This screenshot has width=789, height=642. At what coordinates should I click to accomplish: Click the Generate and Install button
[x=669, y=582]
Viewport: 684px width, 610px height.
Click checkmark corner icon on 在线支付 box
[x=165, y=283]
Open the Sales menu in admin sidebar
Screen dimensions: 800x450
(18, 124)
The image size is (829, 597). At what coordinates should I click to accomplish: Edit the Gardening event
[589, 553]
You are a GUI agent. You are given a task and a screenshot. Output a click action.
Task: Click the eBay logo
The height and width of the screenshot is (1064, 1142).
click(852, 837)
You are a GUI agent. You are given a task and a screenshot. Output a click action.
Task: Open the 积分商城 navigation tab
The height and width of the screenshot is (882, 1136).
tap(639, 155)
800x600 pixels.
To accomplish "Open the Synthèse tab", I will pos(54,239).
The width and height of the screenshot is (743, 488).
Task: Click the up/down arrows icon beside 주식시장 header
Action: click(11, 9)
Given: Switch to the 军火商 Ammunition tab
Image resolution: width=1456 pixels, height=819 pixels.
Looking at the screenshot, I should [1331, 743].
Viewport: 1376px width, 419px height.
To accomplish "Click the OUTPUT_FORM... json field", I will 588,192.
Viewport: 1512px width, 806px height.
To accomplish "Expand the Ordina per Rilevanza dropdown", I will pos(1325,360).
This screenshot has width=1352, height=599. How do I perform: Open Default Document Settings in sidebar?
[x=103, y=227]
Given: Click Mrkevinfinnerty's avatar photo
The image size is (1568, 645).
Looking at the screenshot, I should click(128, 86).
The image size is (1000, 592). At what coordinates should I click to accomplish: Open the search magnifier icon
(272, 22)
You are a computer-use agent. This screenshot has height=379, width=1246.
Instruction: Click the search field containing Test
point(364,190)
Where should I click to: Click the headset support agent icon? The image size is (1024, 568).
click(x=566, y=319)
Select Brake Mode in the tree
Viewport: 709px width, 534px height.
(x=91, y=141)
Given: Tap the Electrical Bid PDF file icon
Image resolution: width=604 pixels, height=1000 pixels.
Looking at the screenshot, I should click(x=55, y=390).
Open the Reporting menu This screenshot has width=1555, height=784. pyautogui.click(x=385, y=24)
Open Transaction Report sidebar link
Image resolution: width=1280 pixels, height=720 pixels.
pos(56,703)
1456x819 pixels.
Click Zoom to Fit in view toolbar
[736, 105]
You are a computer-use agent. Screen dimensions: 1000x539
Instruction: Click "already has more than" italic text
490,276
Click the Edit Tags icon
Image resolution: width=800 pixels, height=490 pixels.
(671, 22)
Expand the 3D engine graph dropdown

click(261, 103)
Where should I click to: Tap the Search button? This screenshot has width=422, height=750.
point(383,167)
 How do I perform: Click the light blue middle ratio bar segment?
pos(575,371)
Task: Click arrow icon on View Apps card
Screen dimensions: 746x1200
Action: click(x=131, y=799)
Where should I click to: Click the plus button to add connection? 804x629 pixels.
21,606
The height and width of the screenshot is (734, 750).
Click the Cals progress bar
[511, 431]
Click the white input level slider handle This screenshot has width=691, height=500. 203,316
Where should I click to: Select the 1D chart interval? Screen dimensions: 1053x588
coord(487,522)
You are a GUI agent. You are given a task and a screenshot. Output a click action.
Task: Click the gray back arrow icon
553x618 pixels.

::::

> [Task to carry out] Search the data for the string "computer". List each line that has it.

> [Answer to the problem]
You are a computer-use agent. This screenshot has height=379, width=1246.
You are a computer-use agent. Screen dimensions: 1000x539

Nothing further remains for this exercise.